## YOUR INSTRUCTIONS
All lines from the one that contains "Switch to the ProjectProductView tab" to the end of the data must be retyped exactly. Pictures are not retyped.

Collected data

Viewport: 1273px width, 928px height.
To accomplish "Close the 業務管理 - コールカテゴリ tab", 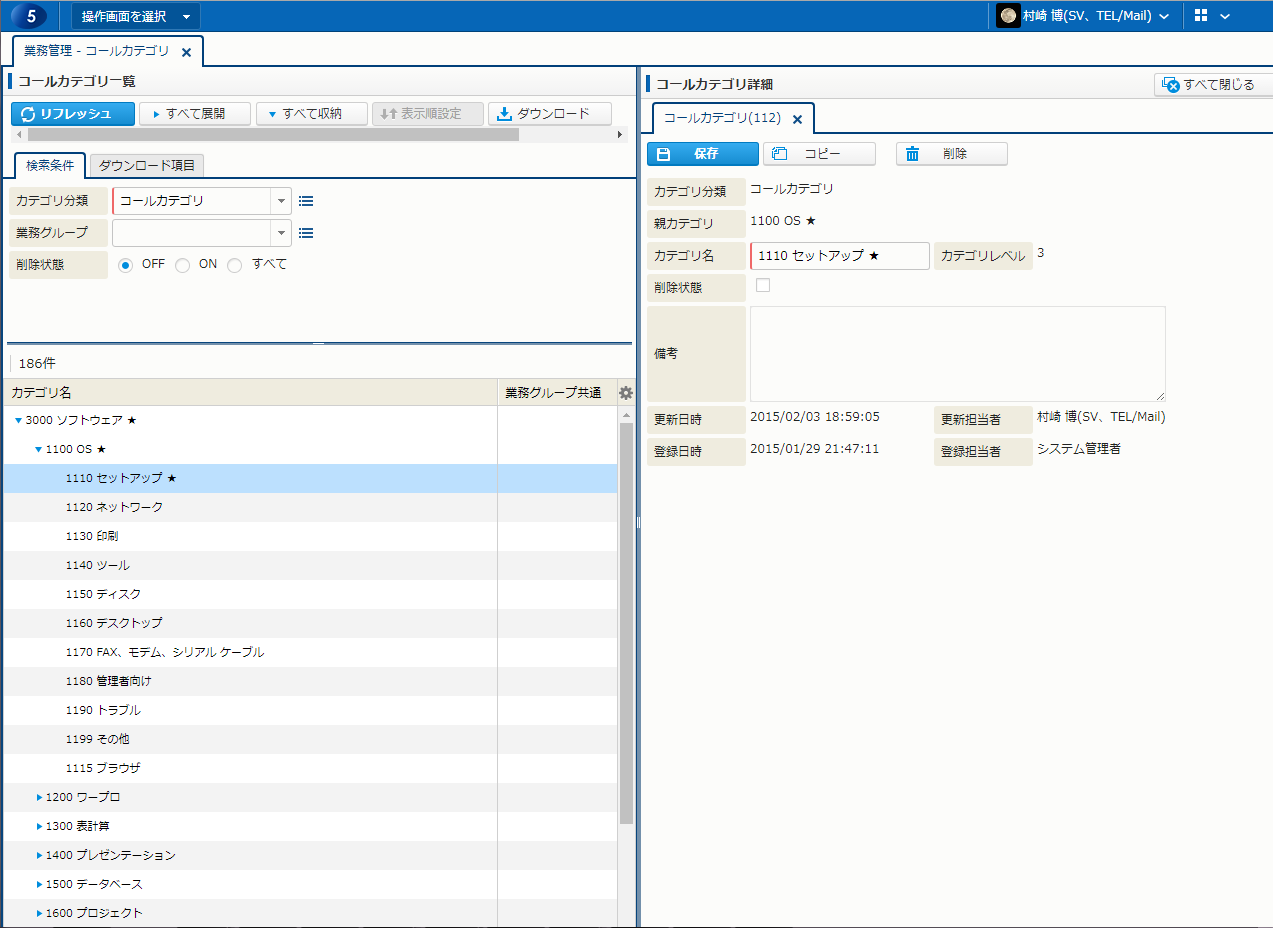I will (186, 52).

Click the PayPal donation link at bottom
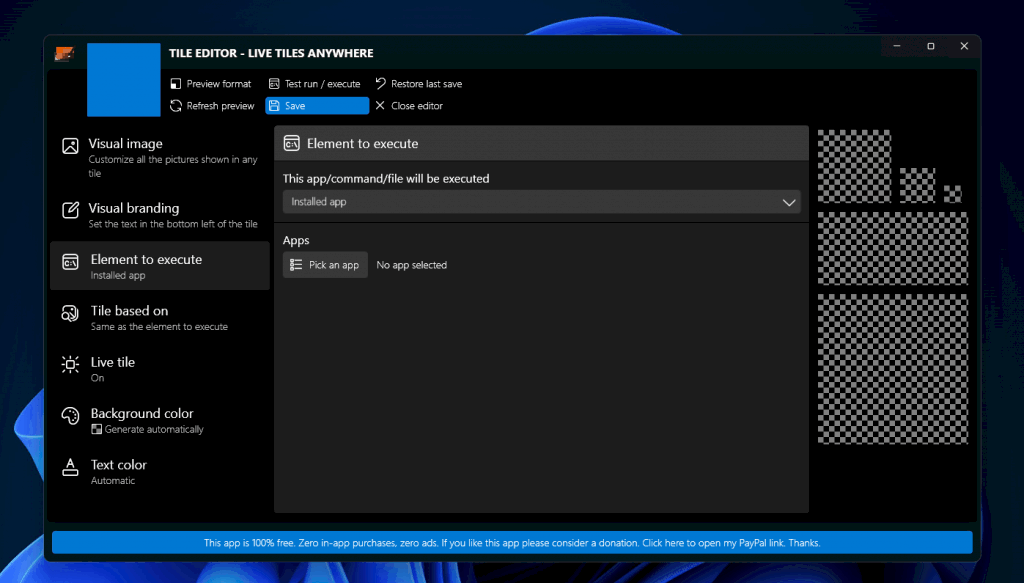(x=512, y=542)
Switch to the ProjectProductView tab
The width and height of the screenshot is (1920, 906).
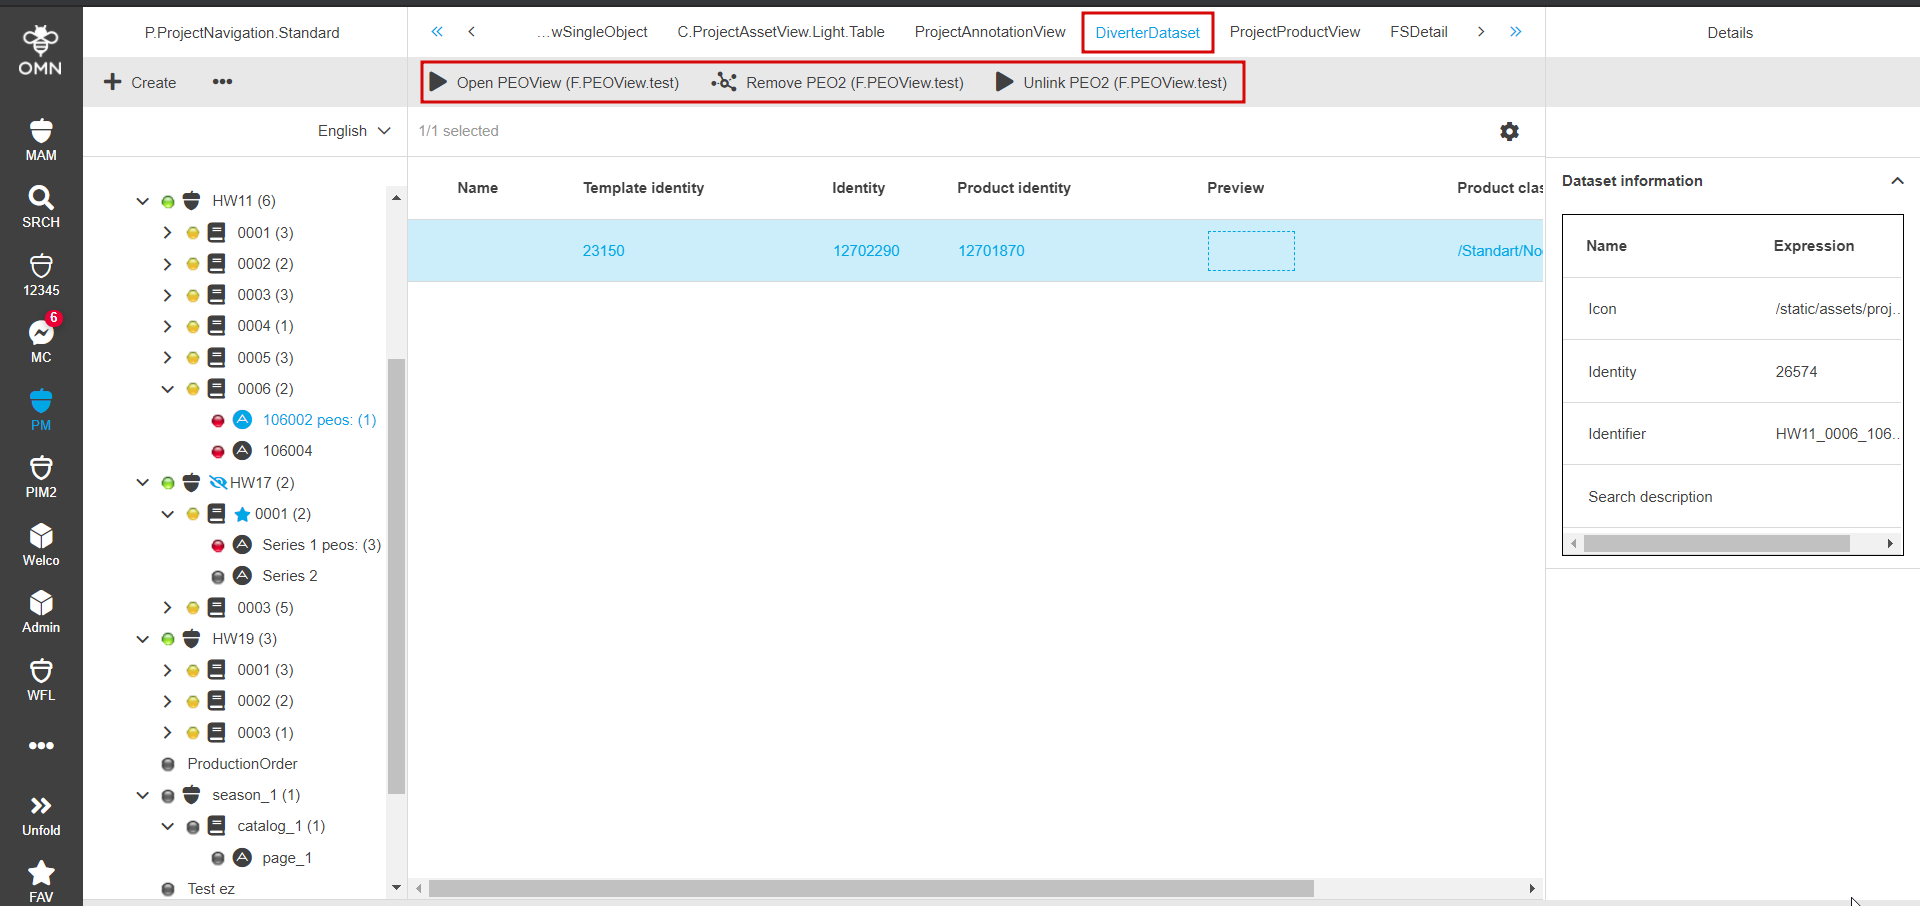point(1294,32)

## TASK RESULT
Switch to the ProjectProductView tab
The width and height of the screenshot is (1920, 906).
point(1294,32)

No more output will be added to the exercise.